Location
- 948 Ben Franklin Highway Ebensburg, Pennsylvania 15931

Information
- Established: 1971
- Administrator: Jason Moore Ed.D.
- Director: Mr. Joseph Luther
- Grades: 10–12
- Website: www.ap.tec.pa.us

= Admiral Peary Area Vocational-Technical School =

School in Ebensburg, Pennsylvania, U.S.

Admiral Peary Area Vocational-Technical School is a public school, specializing in vocational education for students of eight participating High Schools in central and northern Cambria County, Pennsylvania. There are 17 shops available to students in grades 10–12. The school is located in Cambria Township, Pennsylvania, and has an Ebensburg postal address.

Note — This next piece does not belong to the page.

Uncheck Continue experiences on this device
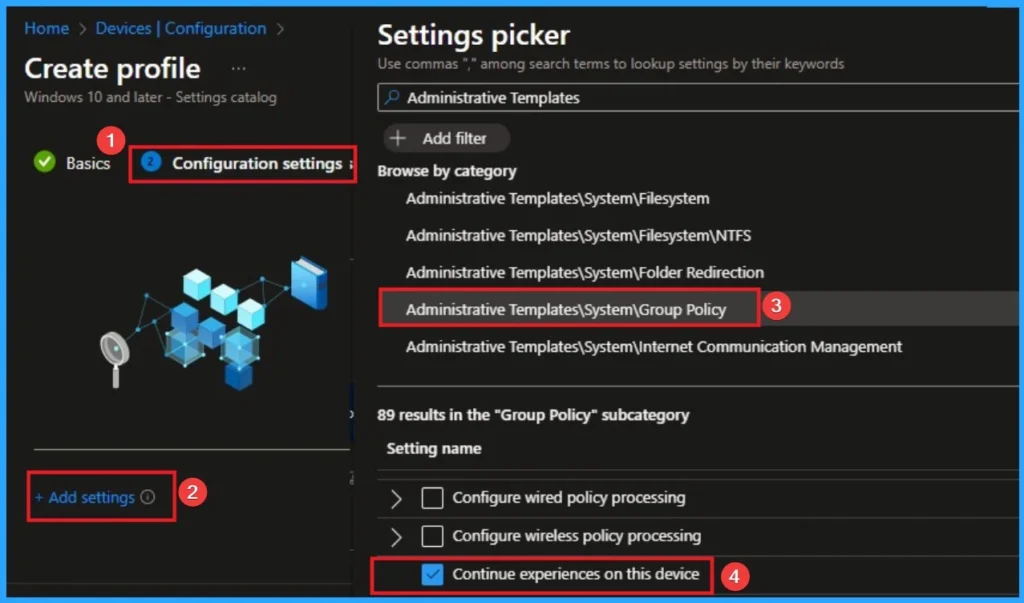The height and width of the screenshot is (603, 1024). [x=432, y=575]
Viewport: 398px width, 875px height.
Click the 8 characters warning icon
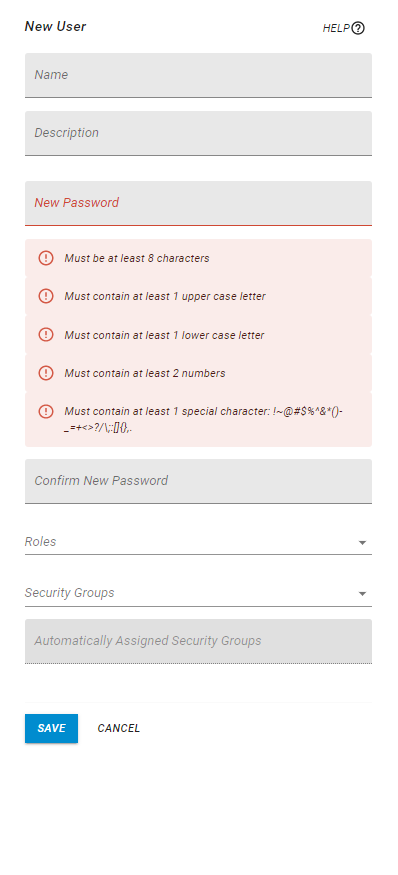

==Participating high schools and school districts==

- Bishop Carroll High School
- Blacklick Valley School District
- Cambria Heights School District
- Central Cambria School District
- Conemaugh Valley School District
- Northern Cambria School District
- Penn Cambria School District
- Portage Area School District

==School history==
Ground was broken on the school on July 18, 1971, but due to extended construction strikes, the school was not completed in time for the 1972–73 school term. Until the school was completed, the school held classes at two temporary sites near Ebensburg. The school was completed around November 17, 1972, with only five of the current eight schools participating. The school was named for Admiral Robert E. Peary, who was raised in nearby Cresson.